Shoot the fucker in the head, and it squeaks and goes between the logs it was standing on when I shot it, I can barely see it, when I go to the other side and look, and it runs and hides somewhere in the wood-pile. Yeah, right. I’m going to go digging through that wood-pile to finish it off. If you want to, you’re welcome to come here, and move the wood for me. I’ve wanted that shit gone since last year. Me? I’m going to let the fucker crawl off to die. Fuck 'em. It ain’t “hunting”, it’s “pest control”.

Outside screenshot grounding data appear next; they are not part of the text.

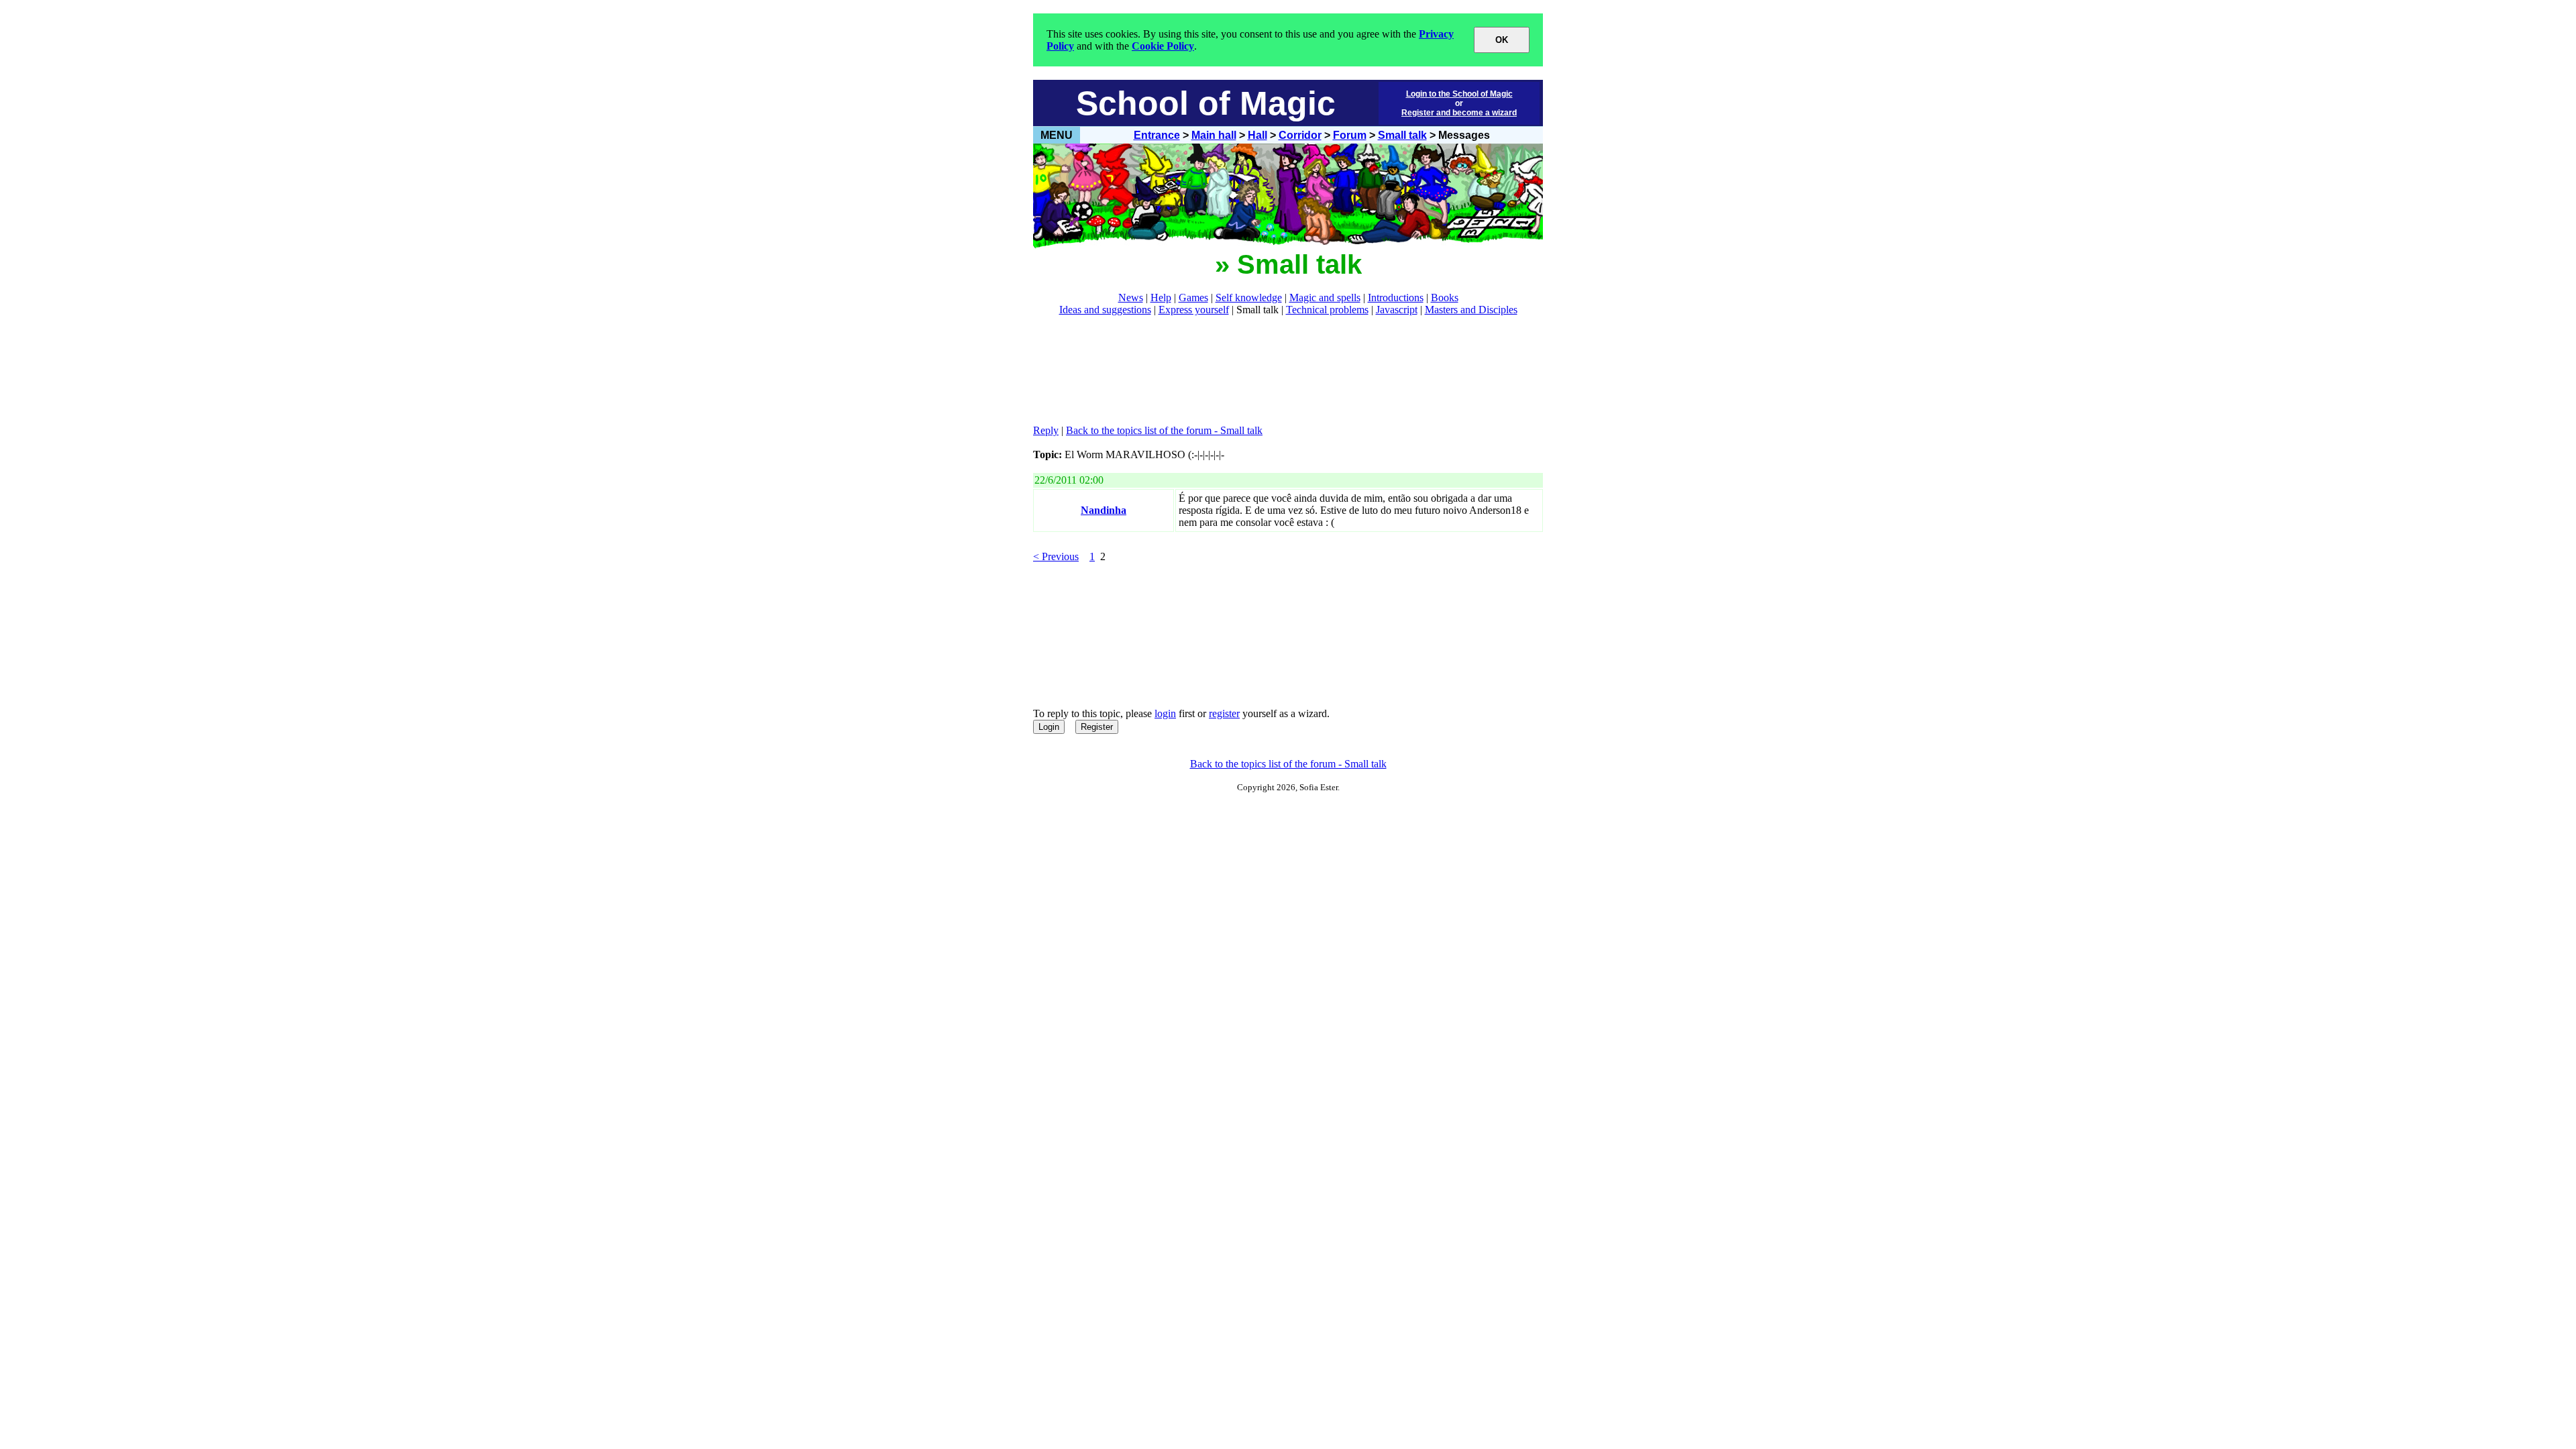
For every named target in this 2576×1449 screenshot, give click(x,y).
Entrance (1157, 135)
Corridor (1300, 135)
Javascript (1396, 309)
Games (1193, 297)
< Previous (1056, 556)
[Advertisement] (1277, 370)
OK (1501, 40)
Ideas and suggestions (1105, 309)
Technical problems (1327, 309)
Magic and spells (1324, 297)
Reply (1046, 430)
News (1130, 297)
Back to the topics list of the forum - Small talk (1164, 430)
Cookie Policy (1163, 46)
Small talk (1402, 135)
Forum (1349, 135)
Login (1048, 727)
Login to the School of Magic (1459, 94)
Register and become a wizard (1459, 112)
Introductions (1396, 297)
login (1165, 713)
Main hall (1213, 135)
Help (1160, 297)
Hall (1257, 135)
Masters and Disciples (1471, 309)
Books (1444, 297)
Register (1097, 727)
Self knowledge (1249, 297)
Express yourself (1194, 309)
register (1224, 713)
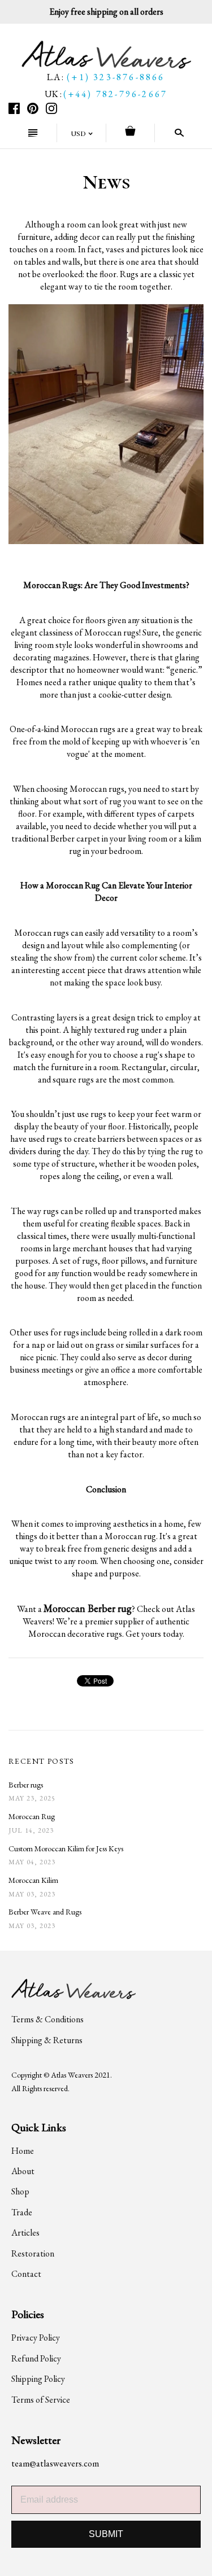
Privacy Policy (35, 2337)
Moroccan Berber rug (88, 1608)
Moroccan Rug (31, 1816)
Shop (20, 2191)
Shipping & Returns (47, 2040)
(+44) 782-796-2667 (115, 94)
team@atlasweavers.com (55, 2463)
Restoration (32, 2253)
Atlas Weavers (72, 2075)
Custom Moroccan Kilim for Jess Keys (65, 1848)
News (106, 182)
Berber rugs (25, 1785)
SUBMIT (106, 2534)
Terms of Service (40, 2400)
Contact (26, 2274)
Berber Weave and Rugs (44, 1912)
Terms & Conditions (47, 2019)
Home (22, 2151)
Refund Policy (36, 2358)
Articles (25, 2232)
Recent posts (41, 1761)
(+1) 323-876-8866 (116, 77)
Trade (21, 2212)
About (22, 2171)
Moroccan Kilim (33, 1880)
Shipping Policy (38, 2379)
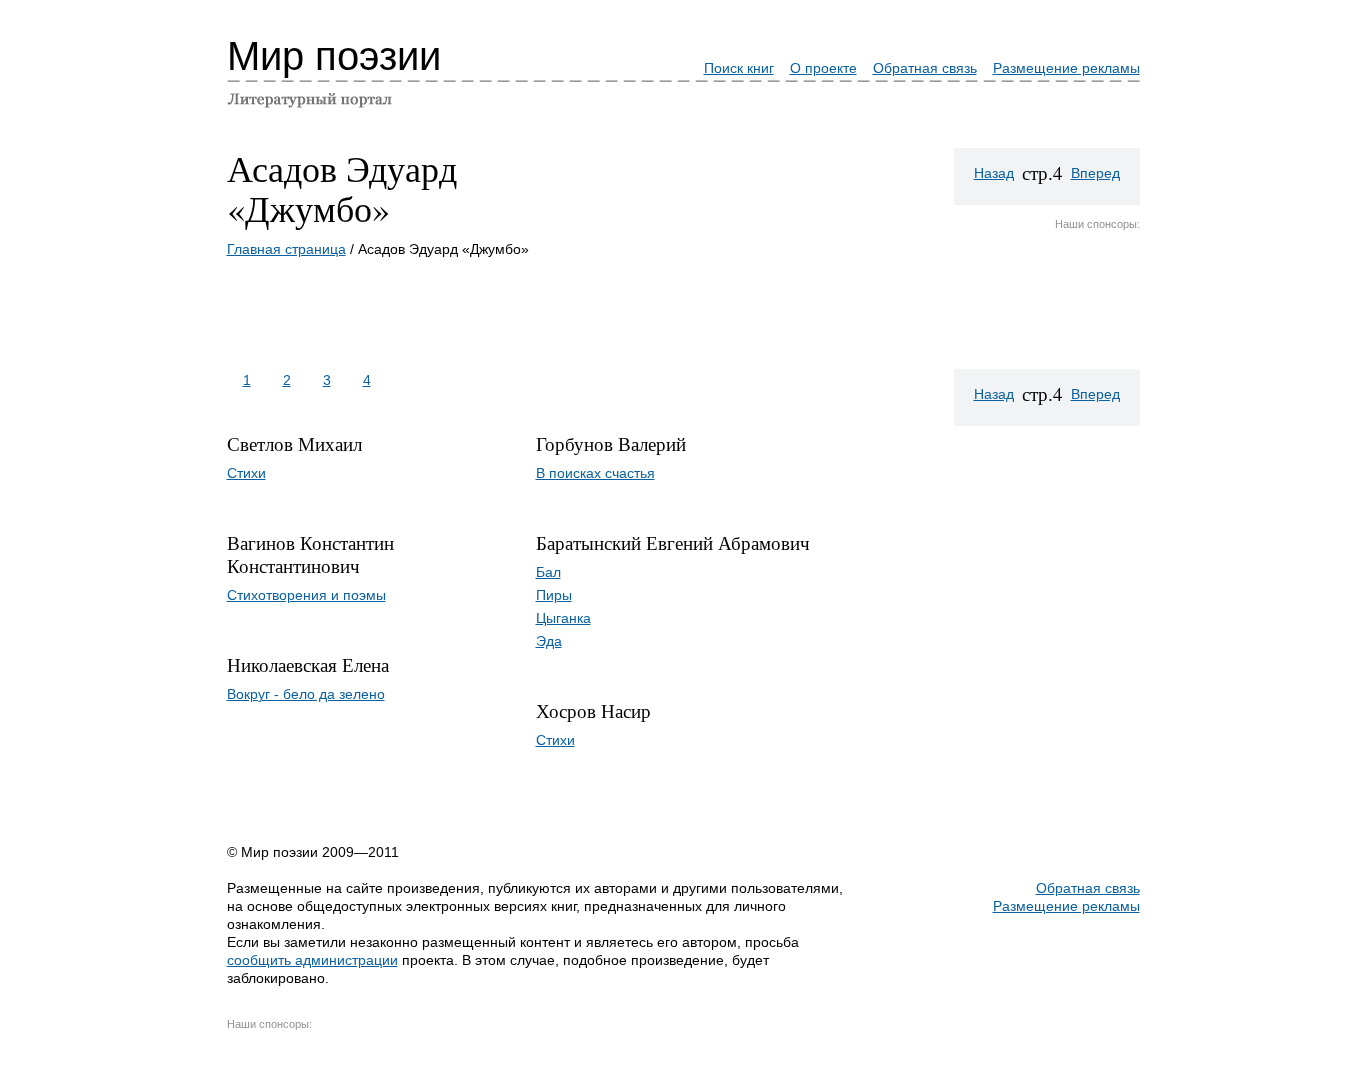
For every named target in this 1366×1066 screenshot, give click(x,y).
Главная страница (286, 249)
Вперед (1095, 173)
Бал (548, 572)
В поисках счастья (595, 473)
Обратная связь (925, 68)
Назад (994, 173)
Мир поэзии (334, 56)
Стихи (246, 473)
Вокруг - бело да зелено (306, 694)
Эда (549, 641)
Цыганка (563, 618)
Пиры (554, 595)
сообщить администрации (312, 960)
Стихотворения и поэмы (306, 595)
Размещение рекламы (1066, 68)
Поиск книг (739, 68)
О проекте (823, 68)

I was feeling a little disgusted with myself for reading this entire trainwreck of a thread, until I came across this post. Then I felt entirely disgusted with myself. Thanks for the world’s most annoying earworm, dude!

For the record, I am a soft-hearted animal lover, and I have used poison on mice. Because they’re vermin. They eat everything. They piss everywhere. They carry diseases. They’re destructive. Sure, they’re sorta cute, but I don’t want them in my house.* And yes, if I find one that is dying from exposure to poison, I’ll flush it to reduce its suffering. But I’m not losing any sleep over the poor widdle meeces.

*With four children at home, two still in diapers, I have all of the ravenous, destructive, incontinent, cute disease vectors I need, thanks.